The 14-page case alleges the insurer, when making coverage decisions, improperly relies on medical-necessity criteria that are not disclosed to health plan participants and are “more restrictive than the plan allows.”
The case contends that BCBS’s medical-necessity standards for coverage for residential treatment services are more restrictive than the standards applied to coverage for comparable medical services rendered at skilled nursing facilities. According to the suit, the insurer has violated the federal Mental Health Parity and Addiction Equity Act by applying more restrictive standards to coverage for mental health services than it does to medical or surgical benefits.
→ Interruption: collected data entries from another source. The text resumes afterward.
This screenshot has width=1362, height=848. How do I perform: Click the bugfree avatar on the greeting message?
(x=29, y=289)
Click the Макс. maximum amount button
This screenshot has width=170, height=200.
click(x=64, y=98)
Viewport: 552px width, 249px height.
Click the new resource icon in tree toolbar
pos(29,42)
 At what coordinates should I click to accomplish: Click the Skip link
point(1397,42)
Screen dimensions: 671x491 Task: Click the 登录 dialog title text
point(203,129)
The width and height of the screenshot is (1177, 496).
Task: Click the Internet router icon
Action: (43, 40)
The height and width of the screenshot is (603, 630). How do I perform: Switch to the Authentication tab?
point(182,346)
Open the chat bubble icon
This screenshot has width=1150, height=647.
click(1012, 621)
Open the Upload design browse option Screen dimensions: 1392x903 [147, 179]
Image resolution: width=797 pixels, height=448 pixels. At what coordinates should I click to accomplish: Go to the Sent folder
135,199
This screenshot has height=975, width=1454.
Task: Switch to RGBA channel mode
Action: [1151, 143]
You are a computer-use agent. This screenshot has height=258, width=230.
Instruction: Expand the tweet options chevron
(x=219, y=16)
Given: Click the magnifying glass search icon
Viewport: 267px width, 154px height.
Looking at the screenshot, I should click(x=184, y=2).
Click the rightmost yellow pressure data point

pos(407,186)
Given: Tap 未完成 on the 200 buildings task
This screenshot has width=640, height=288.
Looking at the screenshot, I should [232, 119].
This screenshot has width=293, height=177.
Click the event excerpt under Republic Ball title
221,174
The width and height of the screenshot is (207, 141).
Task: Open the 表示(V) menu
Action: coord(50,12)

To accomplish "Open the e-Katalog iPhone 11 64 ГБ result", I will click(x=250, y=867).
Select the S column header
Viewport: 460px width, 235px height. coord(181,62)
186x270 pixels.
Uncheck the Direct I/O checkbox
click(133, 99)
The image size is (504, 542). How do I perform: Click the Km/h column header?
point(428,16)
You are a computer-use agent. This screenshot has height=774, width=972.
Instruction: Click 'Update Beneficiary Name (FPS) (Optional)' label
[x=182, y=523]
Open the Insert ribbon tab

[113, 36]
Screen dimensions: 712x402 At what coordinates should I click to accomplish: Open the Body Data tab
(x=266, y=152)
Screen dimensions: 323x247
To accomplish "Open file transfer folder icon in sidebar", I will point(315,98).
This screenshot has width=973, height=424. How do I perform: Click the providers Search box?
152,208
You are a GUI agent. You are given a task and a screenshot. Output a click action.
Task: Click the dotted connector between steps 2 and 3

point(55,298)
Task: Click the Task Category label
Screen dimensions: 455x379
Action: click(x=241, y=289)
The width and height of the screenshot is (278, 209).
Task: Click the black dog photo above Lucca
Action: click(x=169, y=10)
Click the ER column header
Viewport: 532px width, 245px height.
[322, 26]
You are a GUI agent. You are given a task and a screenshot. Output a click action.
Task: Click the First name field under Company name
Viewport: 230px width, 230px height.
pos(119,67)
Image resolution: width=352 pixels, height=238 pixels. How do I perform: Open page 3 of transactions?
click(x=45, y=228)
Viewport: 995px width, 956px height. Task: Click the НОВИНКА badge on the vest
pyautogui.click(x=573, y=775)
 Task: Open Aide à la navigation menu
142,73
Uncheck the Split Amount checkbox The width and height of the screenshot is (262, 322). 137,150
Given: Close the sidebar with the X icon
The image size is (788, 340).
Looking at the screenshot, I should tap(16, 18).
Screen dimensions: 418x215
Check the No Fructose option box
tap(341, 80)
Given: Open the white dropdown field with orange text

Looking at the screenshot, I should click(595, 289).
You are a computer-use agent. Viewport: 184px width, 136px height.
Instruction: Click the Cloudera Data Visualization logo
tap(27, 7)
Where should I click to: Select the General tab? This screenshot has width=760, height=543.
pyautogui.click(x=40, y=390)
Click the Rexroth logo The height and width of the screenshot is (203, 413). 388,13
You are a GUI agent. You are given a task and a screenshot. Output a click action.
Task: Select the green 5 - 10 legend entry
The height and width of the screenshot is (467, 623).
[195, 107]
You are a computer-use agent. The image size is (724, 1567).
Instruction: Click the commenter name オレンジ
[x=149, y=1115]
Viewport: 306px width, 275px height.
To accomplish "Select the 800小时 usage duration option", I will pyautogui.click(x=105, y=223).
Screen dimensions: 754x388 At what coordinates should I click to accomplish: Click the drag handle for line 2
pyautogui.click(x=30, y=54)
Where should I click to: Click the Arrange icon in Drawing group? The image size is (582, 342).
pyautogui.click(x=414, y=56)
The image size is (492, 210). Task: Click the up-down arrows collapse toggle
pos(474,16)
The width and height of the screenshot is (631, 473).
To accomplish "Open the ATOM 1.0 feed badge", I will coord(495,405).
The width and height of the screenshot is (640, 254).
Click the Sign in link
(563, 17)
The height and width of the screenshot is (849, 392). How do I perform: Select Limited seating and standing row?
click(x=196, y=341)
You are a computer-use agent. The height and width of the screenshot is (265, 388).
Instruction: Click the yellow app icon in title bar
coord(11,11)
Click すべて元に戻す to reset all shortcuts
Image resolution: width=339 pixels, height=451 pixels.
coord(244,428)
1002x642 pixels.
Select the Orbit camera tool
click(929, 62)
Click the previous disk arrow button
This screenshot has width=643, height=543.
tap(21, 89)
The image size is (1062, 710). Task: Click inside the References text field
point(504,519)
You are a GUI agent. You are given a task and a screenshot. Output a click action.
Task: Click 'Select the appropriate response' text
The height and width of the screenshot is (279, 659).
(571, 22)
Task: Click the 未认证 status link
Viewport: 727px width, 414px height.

The plaintiff, who filed the lawsuit under a pseudonym, is a retired Texas Instruments Incorporated employee whose son is insured under the company’s retiree health benefits plan. The case relays that the plaintiff’s son is diagnosed with major depressive disorder, generalized anxiety disorder, ADHD and cannabis use disorder, and received treatment at a licensed residential behavioral health treatment center in Orem, Utah beginning in May 2020.
According to the complaint, BCBS denied coverage for the plaintiff’s son’s treatment starting on June 11, 2020 after determining that he did not meet the Milliman Care Guidelines (MCG) for behavioral health treatment. Per the suit, the defendant’s final coverage denial for services rendered between June 18, 2020 to January 14, 2021, a claim that totaled $195,700, contained the following explanation:
“Based on the information provided, you did not meet MCG care guidelines Partial Hospital Behavioral Health Level of Care (Child/Adolescent) Guidelines 23rd Edition for the following reasons: Your mood and anxiety symptoms have improved. You were medically stable. You had social support. You were able to care for yourself well enough. You could have continued to get better and work on communication skills and coping skills in a lower level of care. You had access to a lower level of care. From the information provided, you could have been treated in a less intensive setting such as Mental Health Intensive Outpatient.”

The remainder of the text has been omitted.